Exercise details: Copy each of the following records word for word, line by line, with nothing added or left out.

■ ■ ■ ■ ■

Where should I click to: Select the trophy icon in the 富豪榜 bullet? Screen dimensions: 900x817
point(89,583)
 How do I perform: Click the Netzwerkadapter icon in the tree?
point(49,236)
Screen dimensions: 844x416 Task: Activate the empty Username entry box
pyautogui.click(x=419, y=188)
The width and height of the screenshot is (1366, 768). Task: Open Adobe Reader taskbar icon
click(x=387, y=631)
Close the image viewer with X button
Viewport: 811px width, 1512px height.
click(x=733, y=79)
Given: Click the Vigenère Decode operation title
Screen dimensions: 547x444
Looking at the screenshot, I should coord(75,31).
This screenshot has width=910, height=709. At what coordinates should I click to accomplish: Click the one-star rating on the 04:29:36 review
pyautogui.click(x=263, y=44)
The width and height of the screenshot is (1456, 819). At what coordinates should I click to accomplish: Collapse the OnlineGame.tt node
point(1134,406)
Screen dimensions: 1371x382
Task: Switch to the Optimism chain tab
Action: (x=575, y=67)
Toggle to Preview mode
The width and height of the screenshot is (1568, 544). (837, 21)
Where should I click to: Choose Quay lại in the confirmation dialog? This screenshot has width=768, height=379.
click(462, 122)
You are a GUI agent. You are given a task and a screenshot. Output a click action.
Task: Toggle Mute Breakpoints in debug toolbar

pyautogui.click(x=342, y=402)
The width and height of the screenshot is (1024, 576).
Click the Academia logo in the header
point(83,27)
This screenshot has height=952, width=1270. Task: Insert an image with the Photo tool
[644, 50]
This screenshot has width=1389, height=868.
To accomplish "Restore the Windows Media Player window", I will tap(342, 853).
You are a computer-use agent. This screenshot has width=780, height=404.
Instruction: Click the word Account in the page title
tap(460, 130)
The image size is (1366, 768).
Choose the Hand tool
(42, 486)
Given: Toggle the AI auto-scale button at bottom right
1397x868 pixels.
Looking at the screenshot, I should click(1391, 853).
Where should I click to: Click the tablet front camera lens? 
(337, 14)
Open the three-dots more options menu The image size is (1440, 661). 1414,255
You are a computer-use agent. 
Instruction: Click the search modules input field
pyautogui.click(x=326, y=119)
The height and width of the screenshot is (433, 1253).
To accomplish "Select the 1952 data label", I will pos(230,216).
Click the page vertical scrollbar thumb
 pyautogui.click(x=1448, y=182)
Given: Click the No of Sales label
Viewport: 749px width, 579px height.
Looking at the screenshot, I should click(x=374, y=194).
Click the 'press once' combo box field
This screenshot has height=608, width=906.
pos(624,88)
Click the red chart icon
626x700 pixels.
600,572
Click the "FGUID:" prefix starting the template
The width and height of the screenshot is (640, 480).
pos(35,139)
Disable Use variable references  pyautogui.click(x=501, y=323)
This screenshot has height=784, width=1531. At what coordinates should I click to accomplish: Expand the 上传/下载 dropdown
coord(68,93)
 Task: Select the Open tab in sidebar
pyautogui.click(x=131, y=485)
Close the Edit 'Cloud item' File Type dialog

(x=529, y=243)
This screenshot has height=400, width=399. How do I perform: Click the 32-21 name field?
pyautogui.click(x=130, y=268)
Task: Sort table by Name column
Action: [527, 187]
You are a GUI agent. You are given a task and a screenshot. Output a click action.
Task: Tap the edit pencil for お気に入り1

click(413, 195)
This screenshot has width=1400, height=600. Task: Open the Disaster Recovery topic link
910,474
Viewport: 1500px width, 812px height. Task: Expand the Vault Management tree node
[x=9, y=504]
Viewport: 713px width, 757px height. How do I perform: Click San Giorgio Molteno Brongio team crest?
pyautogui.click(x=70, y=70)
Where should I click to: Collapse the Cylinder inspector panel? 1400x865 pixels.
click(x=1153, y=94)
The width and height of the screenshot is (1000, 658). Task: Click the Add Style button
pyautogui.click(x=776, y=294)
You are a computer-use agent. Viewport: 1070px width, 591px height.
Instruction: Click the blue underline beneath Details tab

■ ■ ■ ■ ■

Output of the task:
Where should I click to: Select the trophy icon in the 富豪榜 bullet? Screen dimensions: 900x817
point(89,583)
 How do I perform: Click the Netzwerkadapter icon in the tree?
point(49,236)
Screen dimensions: 844x416 Task: Activate the empty Username entry box
pyautogui.click(x=419, y=188)
The width and height of the screenshot is (1366, 768). Task: Open Adobe Reader taskbar icon
click(x=387, y=631)
Close the image viewer with X button
Viewport: 811px width, 1512px height.
click(x=733, y=79)
Given: Click the Vigenère Decode operation title
Screen dimensions: 547x444
Looking at the screenshot, I should coord(75,31).
This screenshot has width=910, height=709. At what coordinates should I click to accomplish: Click the one-star rating on the 04:29:36 review
pyautogui.click(x=263, y=44)
The width and height of the screenshot is (1456, 819). At what coordinates should I click to accomplish: Collapse the OnlineGame.tt node
point(1134,406)
Screen dimensions: 1371x382
Task: Switch to the Optimism chain tab
Action: (x=575, y=67)
Toggle to Preview mode
The width and height of the screenshot is (1568, 544). (837, 21)
Where should I click to: Choose Quay lại in the confirmation dialog? This screenshot has width=768, height=379.
click(462, 122)
You are a GUI agent. You are given a task and a screenshot. Output a click action.
Task: Toggle Mute Breakpoints in debug toolbar

pyautogui.click(x=342, y=402)
The width and height of the screenshot is (1024, 576).
Click the Academia logo in the header
point(83,27)
This screenshot has height=952, width=1270. Task: Insert an image with the Photo tool
[644, 50]
This screenshot has width=1389, height=868.
To accomplish "Restore the Windows Media Player window", I will tap(342, 853).
You are a computer-use agent. This screenshot has width=780, height=404.
Instruction: Click the word Account in the page title
tap(460, 130)
The image size is (1366, 768).
Choose the Hand tool
(42, 486)
Given: Toggle the AI auto-scale button at bottom right
1397x868 pixels.
Looking at the screenshot, I should click(1391, 853).
Where should I click to: Click the tablet front camera lens? 
(337, 14)
Open the three-dots more options menu The image size is (1440, 661). 1414,255
You are a computer-use agent. 
Instruction: Click the search modules input field
pyautogui.click(x=326, y=119)
The height and width of the screenshot is (433, 1253).
To accomplish "Select the 1952 data label", I will pos(230,216).
Click the page vertical scrollbar thumb
 pyautogui.click(x=1448, y=182)
Given: Click the No of Sales label
Viewport: 749px width, 579px height.
Looking at the screenshot, I should click(x=374, y=194).
Click the 'press once' combo box field
This screenshot has height=608, width=906.
pos(624,88)
Click the red chart icon
626x700 pixels.
600,572
Click the "FGUID:" prefix starting the template
The width and height of the screenshot is (640, 480).
pos(35,139)
Disable Use variable references  pyautogui.click(x=501, y=323)
This screenshot has height=784, width=1531. At what coordinates should I click to accomplish: Expand the 上传/下载 dropdown
coord(68,93)
 Task: Select the Open tab in sidebar
pyautogui.click(x=131, y=485)
Close the Edit 'Cloud item' File Type dialog

(x=529, y=243)
This screenshot has height=400, width=399. How do I perform: Click the 32-21 name field?
pyautogui.click(x=130, y=268)
Task: Sort table by Name column
Action: [527, 187]
You are a GUI agent. You are given a task and a screenshot. Output a click action.
Task: Tap the edit pencil for お気に入り1

click(413, 195)
This screenshot has width=1400, height=600. Task: Open the Disaster Recovery topic link
910,474
Viewport: 1500px width, 812px height. Task: Expand the Vault Management tree node
[x=9, y=504]
Viewport: 713px width, 757px height. How do I perform: Click San Giorgio Molteno Brongio team crest?
pyautogui.click(x=70, y=70)
Where should I click to: Collapse the Cylinder inspector panel? 1400x865 pixels.
click(x=1153, y=94)
The width and height of the screenshot is (1000, 658). Task: Click the Add Style button
pyautogui.click(x=776, y=294)
You are a computer-use agent. Viewport: 1070px width, 591px height.
Instruction: Click the blue underline beneath Details tab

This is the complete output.